Binding sites of aptamers paionap-5 and -40 on PAI-1. Left panel: PAI-1 in a cartoon representation with residues important for binding of the aptamers shown as red (Arg78, Lys82, Phe116 and Arg120 recognised by both paionap-5 and -40) and yellow spheres (Lys124 recognised only by paionap-40) (14). Middle panel: Surface representation model of PAI-1 using same colour codes. Residues in blue (Lys71 and Tyr81) are unimportant for aptamer binding and were included in the branched selection-HTS analysis. Right panel: The position of the somatomedin B domain of vitronectin (green) when bound to PAI-1. The figure was prepared using PyMOL (the PyMOL Molecular Graphics System, Version 1.5.0.4 Schrödinger, LLC) and PDB ID: 1OC0.

Figure 4.

Secondary structure prediction for paionap-5 variants. (A) The predicted secondary structure for paionap-5 (SEQ ID 551), generated by RNAshapes.

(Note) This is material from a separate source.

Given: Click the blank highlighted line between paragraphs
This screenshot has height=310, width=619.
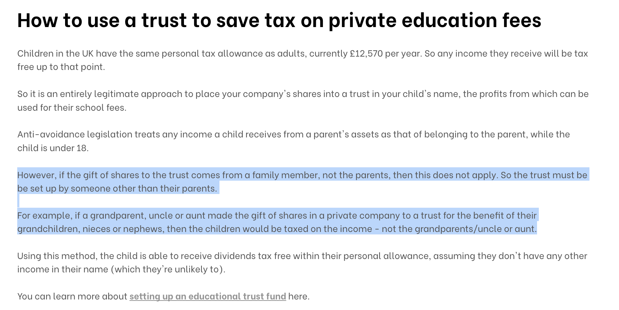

Grey boxes denote helical regions, constant flanking regions are underlined, and bases with at least 90% conservation are shown with black spheres. (B) Ten paionap-5 related sequences with high structural and sequence similarity based on RNAshapes predictions were aligned using LocARNA. The average secondary structure is indicated in dot-bracket notation (top). Conserved bases in the random region are indicated by an asterisk (bottom). Bases in individual sequences predicted to undergo Watson–Crick base-pairing are highlighted in grey. Most of the constant regions were omitted for clarity as these regions were invariant. Remaining constant region bases have been marked by underlining. (C) Consensus structure and regions of high sequence conservation based on the LocARNA alignment. (D and E) Consensus structures of other paionap-5 related families with the same binding site.

Figure 5.

Secondary structure prediction for paionap-40 variants. (A) Twenty sequences with structural and sequence similarities to paionap-40 (SEQ ID 53156) were aligned using LocARNA. (B) The predicted average structure for paionap-40 variants based on the LocARNA alignment. See legend to Figure 4 for details. W denotes A or U, and D denotes G or T or A.

Figure 6.

Evaluation of the PAI-1 mutant specificity of the thousand most prevalent sequences of the input RNA pool. For each single-residue alanine mutant used in the HTS-microplate assay a plot of enrichment factors for wild type (EF_wt; x-axis) versus mutant (EF_variant; y-axis) is shown. The x-axis crosses the y-axis at EF_variant = 1 and the y-axis crosses the x-axis at EF_wt = 1.

Figure 7.

Secondary structure prediction for RNA variants binding to the PAI-1:vitronectin complex. LocARNA alignment of the ten variants of SEQ ID 58088 (A) and SEQ ID 415 (B) after one round of selection for binding to the PAI-1:vitronectin complex. (C and D) The predicted secondary structures for SEQ ID 58088 and SEQ ID 415, respectively, based on the LocARNA alignment. See the legend to Figure 4 for details.